→ **Data excerpts**
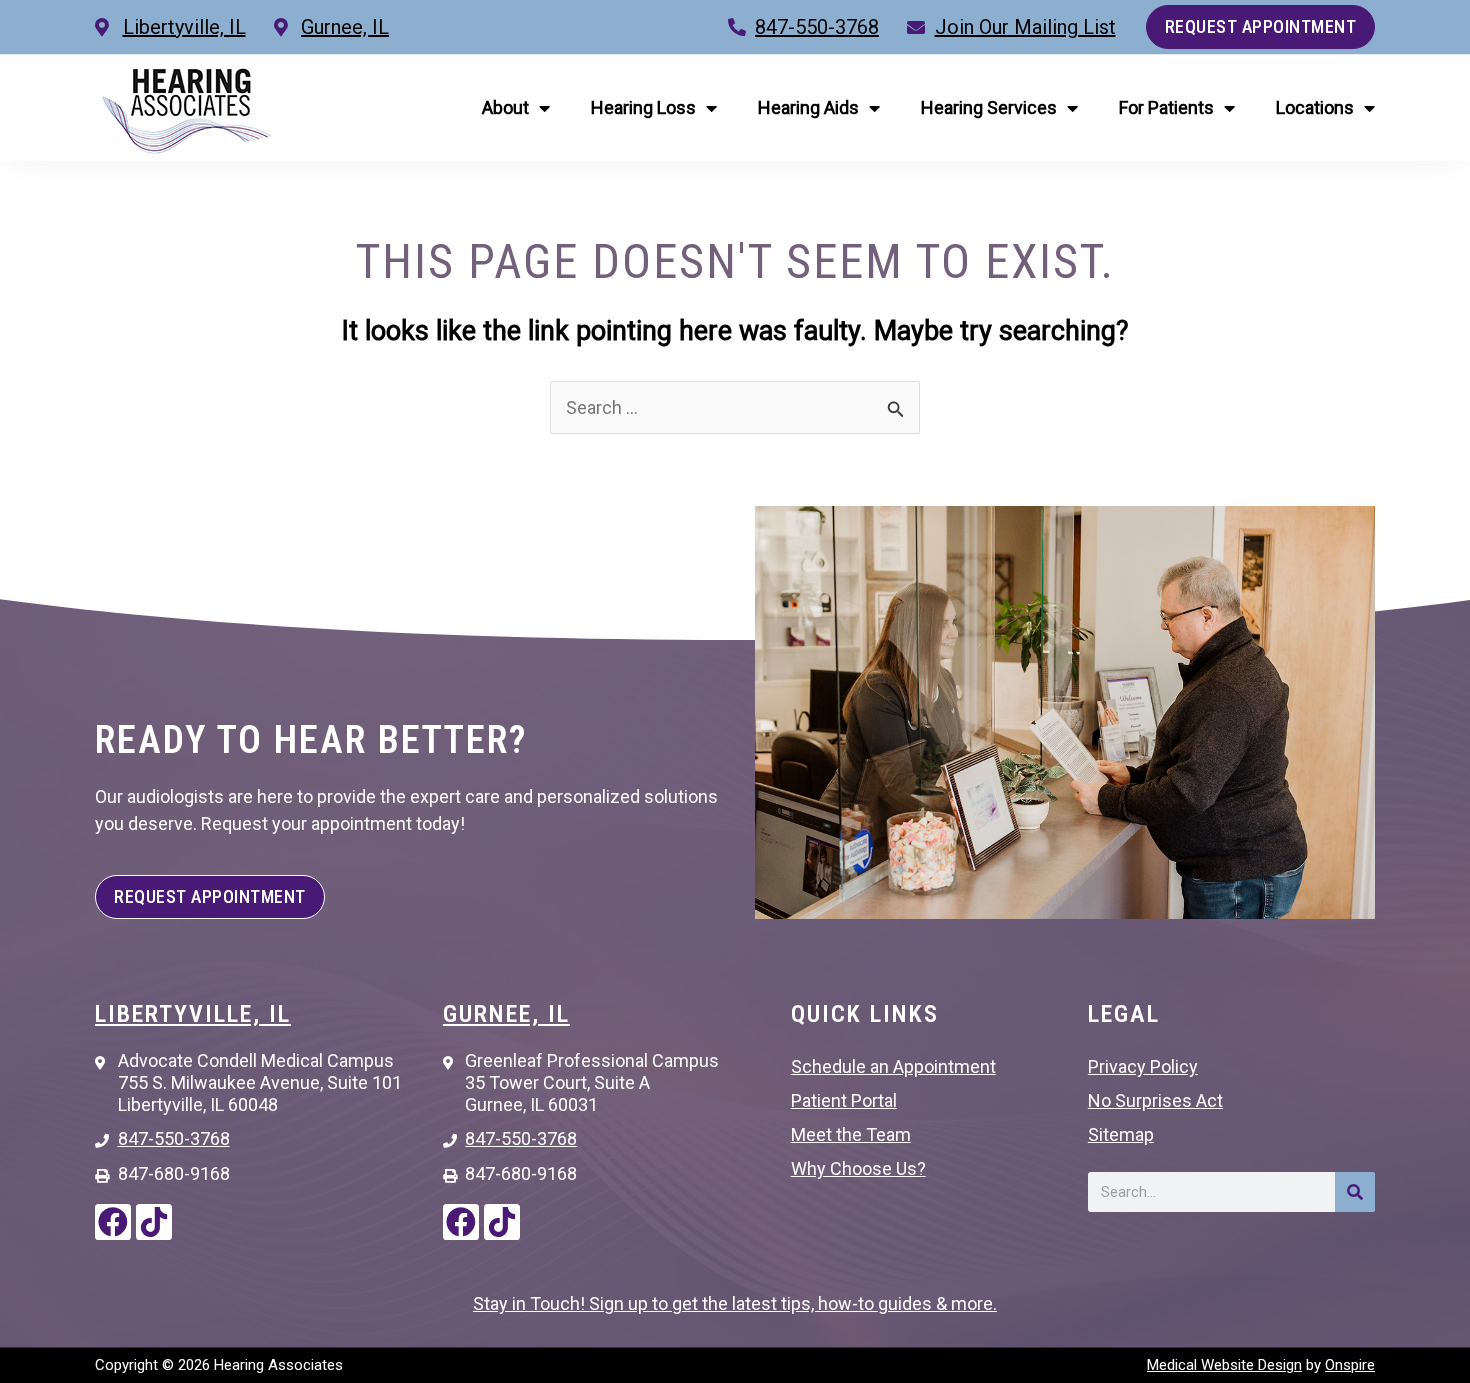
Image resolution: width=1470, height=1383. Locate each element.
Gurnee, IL (506, 1014)
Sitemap (1121, 1134)
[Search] (1355, 1192)
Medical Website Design (1224, 1365)
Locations (1315, 107)
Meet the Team (851, 1134)
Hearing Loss (643, 107)
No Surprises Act (1155, 1100)
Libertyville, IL (193, 1014)
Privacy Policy (1143, 1066)
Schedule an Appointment (893, 1066)
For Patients (1166, 107)
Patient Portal (844, 1100)
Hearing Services (989, 107)
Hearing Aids (808, 107)
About (505, 107)
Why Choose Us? (858, 1168)
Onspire (1350, 1365)
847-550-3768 (817, 27)
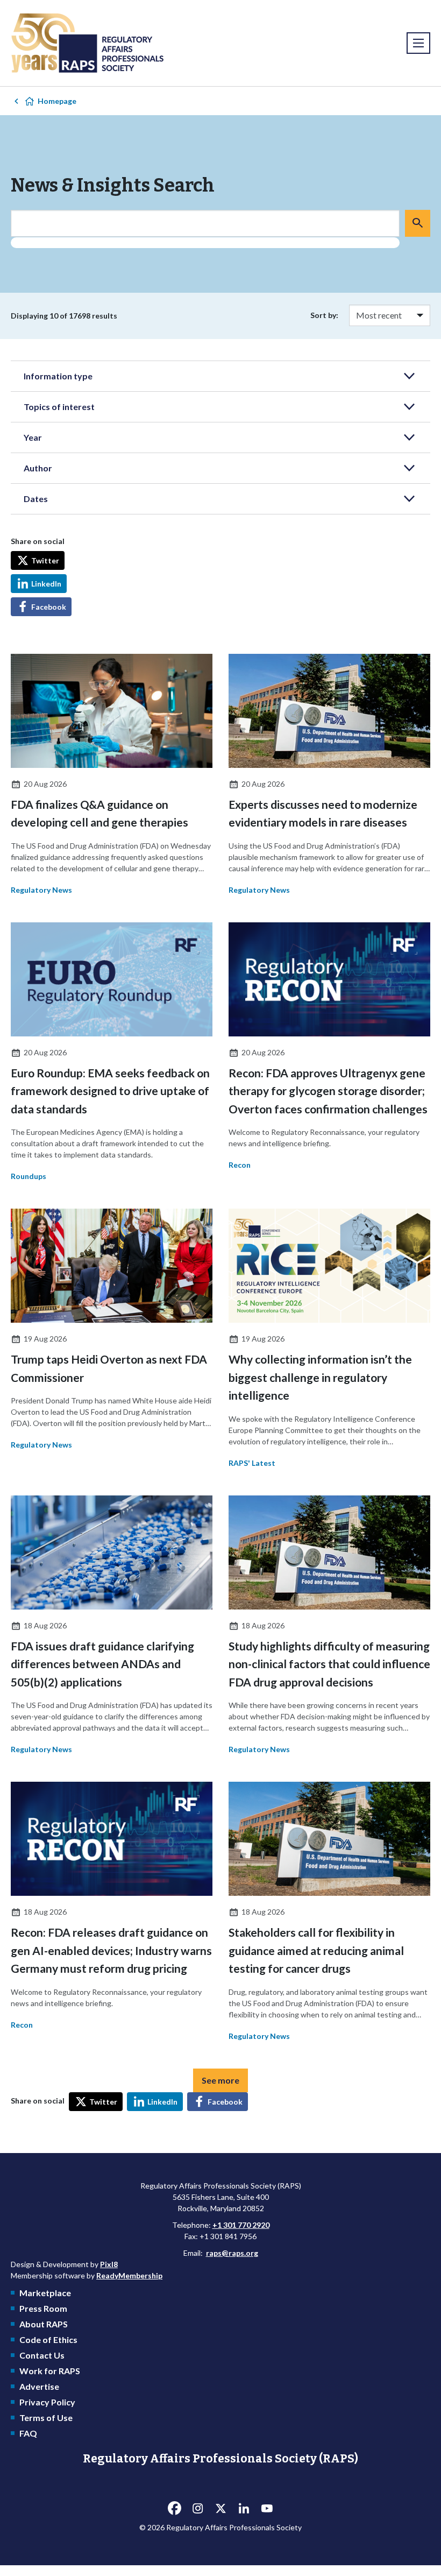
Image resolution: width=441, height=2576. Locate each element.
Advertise (39, 2386)
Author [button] (38, 468)
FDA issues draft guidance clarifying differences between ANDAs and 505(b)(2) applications (102, 1664)
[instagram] (197, 2508)
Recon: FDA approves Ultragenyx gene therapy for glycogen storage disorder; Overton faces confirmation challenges (328, 1091)
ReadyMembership (129, 2275)
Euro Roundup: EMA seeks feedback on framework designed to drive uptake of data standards (110, 1091)
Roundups (28, 1176)
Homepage (57, 100)
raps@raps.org (232, 2252)
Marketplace (45, 2293)
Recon (240, 1164)
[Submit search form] (417, 223)
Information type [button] (58, 376)
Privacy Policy (47, 2402)
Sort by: (324, 315)
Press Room (43, 2308)
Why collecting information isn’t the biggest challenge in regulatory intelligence (320, 1377)
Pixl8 (109, 2264)
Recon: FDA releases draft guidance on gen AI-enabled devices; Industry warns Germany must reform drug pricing (111, 1950)
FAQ (28, 2433)
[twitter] (220, 2508)
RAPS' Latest (252, 1462)
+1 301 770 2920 (240, 2224)
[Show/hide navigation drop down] (418, 43)
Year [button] (33, 437)
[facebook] (174, 2508)
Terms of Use (46, 2417)
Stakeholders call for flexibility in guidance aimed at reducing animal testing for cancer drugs (316, 1950)
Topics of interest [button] (59, 406)
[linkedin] (244, 2508)
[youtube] (267, 2508)
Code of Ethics (48, 2339)
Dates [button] (36, 498)
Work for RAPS (49, 2371)
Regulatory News (41, 889)
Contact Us (42, 2355)
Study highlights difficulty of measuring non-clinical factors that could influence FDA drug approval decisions (329, 1664)
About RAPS (43, 2324)
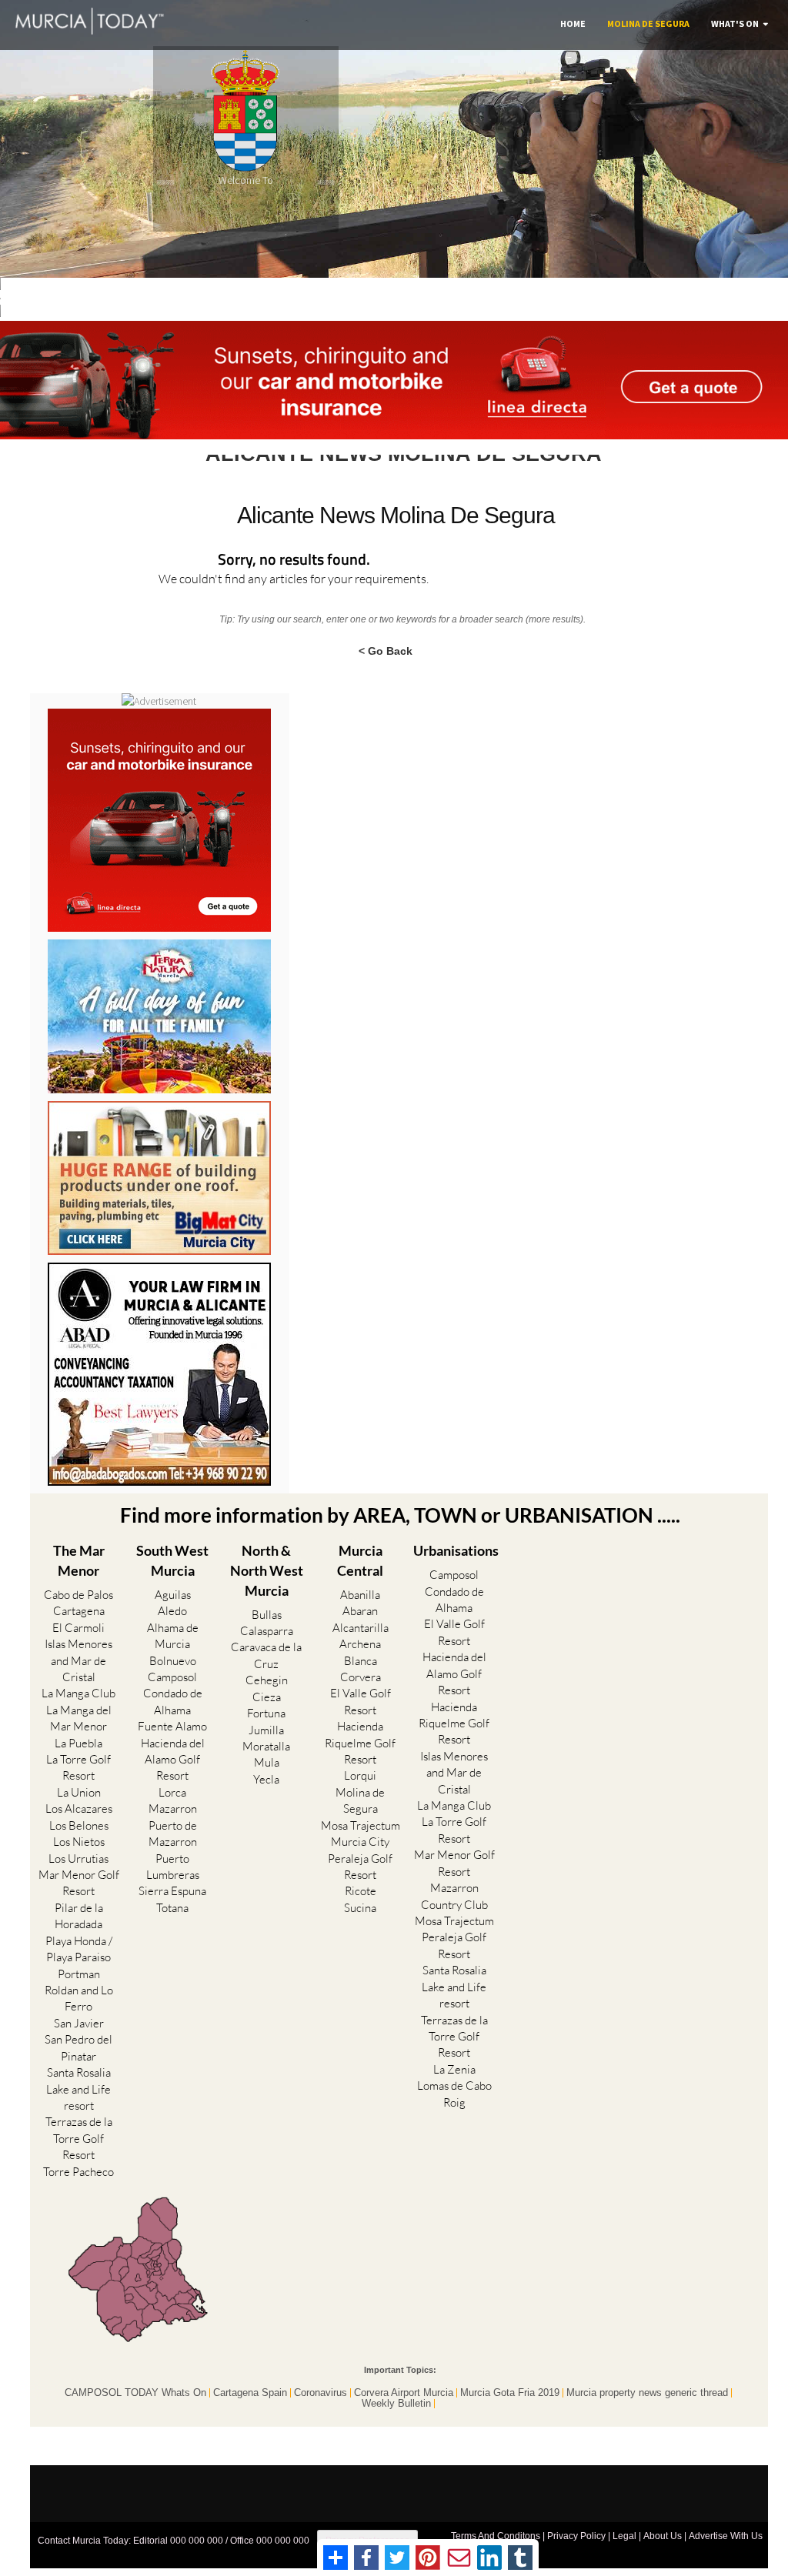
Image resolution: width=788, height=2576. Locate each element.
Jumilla (266, 1730)
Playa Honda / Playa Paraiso (78, 1949)
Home (573, 23)
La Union (79, 1792)
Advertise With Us (726, 2536)
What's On (735, 23)
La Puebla (78, 1743)
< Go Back (385, 650)
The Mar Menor (79, 1560)
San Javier (79, 2023)
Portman (79, 1974)
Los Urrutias (78, 1858)
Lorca (172, 1792)
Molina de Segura (648, 23)
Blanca (360, 1660)
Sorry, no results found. (294, 560)
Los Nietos (79, 1841)
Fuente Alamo (172, 1726)
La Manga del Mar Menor (79, 1718)
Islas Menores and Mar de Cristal (78, 1660)
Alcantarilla (360, 1627)
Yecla (266, 1779)
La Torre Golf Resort (78, 1767)
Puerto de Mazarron (173, 1833)
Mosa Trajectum (360, 1825)
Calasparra (266, 1630)
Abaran (360, 1610)
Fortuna (266, 1713)
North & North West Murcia (266, 1570)
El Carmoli (78, 1627)
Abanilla (360, 1594)
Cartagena (79, 1610)
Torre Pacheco (78, 2171)
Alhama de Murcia (173, 1635)
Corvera (360, 1677)
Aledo (172, 1610)
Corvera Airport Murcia (403, 2392)
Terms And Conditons (495, 2536)
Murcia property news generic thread (647, 2392)
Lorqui (360, 1775)
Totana (172, 1907)
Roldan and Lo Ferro (79, 1998)
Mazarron (173, 1808)
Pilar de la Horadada (79, 1915)
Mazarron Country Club (454, 1895)
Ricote (360, 1891)
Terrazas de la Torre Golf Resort (78, 2138)
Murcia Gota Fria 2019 (509, 2392)
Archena (360, 1644)
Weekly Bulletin (396, 2403)
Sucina (360, 1907)
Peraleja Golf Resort (360, 1866)
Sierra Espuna (172, 1891)
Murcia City (360, 1841)
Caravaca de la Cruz (266, 1655)
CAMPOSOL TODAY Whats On (135, 2392)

→ **What to work on**
The records above need to be copied exactly, with the pictures left out.

→ **Finished exercise**
Image resolution: width=1470, height=1383. Locate each element.
Gurnee, IL (506, 1014)
Sitemap (1121, 1134)
[Search] (1355, 1192)
Medical Website Design (1224, 1365)
Locations (1315, 107)
Meet the Team (851, 1134)
Hearing Loss (643, 107)
No Surprises Act (1155, 1100)
Libertyville, IL (193, 1014)
Privacy Policy (1143, 1066)
Schedule an Appointment (893, 1066)
For Patients (1166, 107)
Patient Portal (844, 1100)
Hearing Services (989, 107)
Hearing Aids (808, 107)
About (505, 107)
Why Choose Us? (858, 1168)
Onspire (1350, 1365)
847-550-3768 (817, 27)
Image resolution: width=441, height=2576. Locate each element.
Advertise (39, 2386)
Author [button] (38, 468)
FDA issues draft guidance clarifying differences between ANDAs and 505(b)(2) applications (102, 1664)
[instagram] (197, 2508)
Recon: FDA approves Ultragenyx gene therapy for glycogen storage disorder; Overton faces confirmation challenges (328, 1091)
ReadyMembership (129, 2275)
Euro Roundup: EMA seeks feedback on framework designed to drive uptake of data standards (110, 1091)
Roundups (28, 1176)
Homepage (57, 100)
raps@raps.org (232, 2252)
Marketplace (45, 2293)
Recon (240, 1164)
[Submit search form] (417, 223)
Information type [button] (58, 376)
Privacy Policy (47, 2402)
Sort by: (324, 315)
Press Room (43, 2308)
Why collecting information isn’t the biggest challenge in regulatory intelligence (320, 1377)
Pixl8 (109, 2264)
Recon: FDA releases draft guidance on gen AI-enabled devices; Industry warns Germany must reform drug pricing (111, 1950)
FAQ (28, 2433)
[twitter] (220, 2508)
RAPS' Latest (252, 1462)
+1 301 770 2920 (240, 2224)
[Show/hide navigation drop down] (418, 43)
Year [button] (33, 437)
[facebook] (174, 2508)
Terms of Use (46, 2417)
Stakeholders call for flexibility in guidance aimed at reducing animal testing for cancer drugs (316, 1950)
Topics of interest [button] (59, 406)
[linkedin] (244, 2508)
[youtube] (267, 2508)
Code of Ethics (48, 2339)
Dates [button] (36, 498)
Work for RAPS (49, 2371)
Regulatory News (41, 889)
Contact Us (42, 2355)
Study highlights difficulty of measuring non-clinical factors that could influence FDA drug approval decisions (329, 1664)
About RAPS (43, 2324)
Image resolution: width=788, height=2576. Locate each element.
Jumilla (266, 1730)
Playa Honda / Playa Paraiso (78, 1949)
Home (573, 23)
La Union (79, 1792)
Advertise With Us (726, 2536)
What's On (735, 23)
La Puebla (78, 1743)
< Go Back (385, 650)
The Mar Menor (79, 1560)
San Javier (79, 2023)
Portman (79, 1974)
Los Urrutias (78, 1858)
Lorca (172, 1792)
Molina de Segura (648, 23)
Blanca (360, 1660)
Sorry, no results found. (294, 560)
Los Nietos (79, 1841)
Fuente Alamo (172, 1726)
La Manga del Mar Menor (79, 1718)
Islas Menores and Mar de Cristal (78, 1660)
Alcantarilla (360, 1627)
Yecla (266, 1779)
La Torre Golf Resort (78, 1767)
Puerto de Mazarron (173, 1833)
Mosa Trajectum (360, 1825)
Calasparra (266, 1630)
Abaran (360, 1610)
Fortuna (266, 1713)
North & North West Murcia (266, 1570)
El Carmoli (78, 1627)
Abanilla (360, 1594)
Cartagena (79, 1610)
Torre Pacheco (78, 2171)
Alhama de Murcia (173, 1635)
Corvera (360, 1677)
Aledo (172, 1610)
Corvera Airport Murcia (403, 2392)
Terms And Conditons (495, 2536)
Murcia property news generic thread (647, 2392)
Lorqui (360, 1775)
Totana (172, 1907)
Roldan and Lo Ferro (79, 1998)
Mazarron (173, 1808)
Pilar de la Horadada (79, 1915)
Mazarron Country Club (454, 1895)
Ricote (360, 1891)
Terrazas de la Torre Golf Resort (78, 2138)
Murcia Gota Fria 2019 (509, 2392)
Archena (360, 1644)
Weekly Bulletin (396, 2403)
Sucina (360, 1907)
Peraleja Golf Resort (360, 1866)
Sierra Espuna (172, 1891)
Murcia City (360, 1841)
Caravaca de la Cruz (266, 1655)
CAMPOSOL TODAY Whats On (135, 2392)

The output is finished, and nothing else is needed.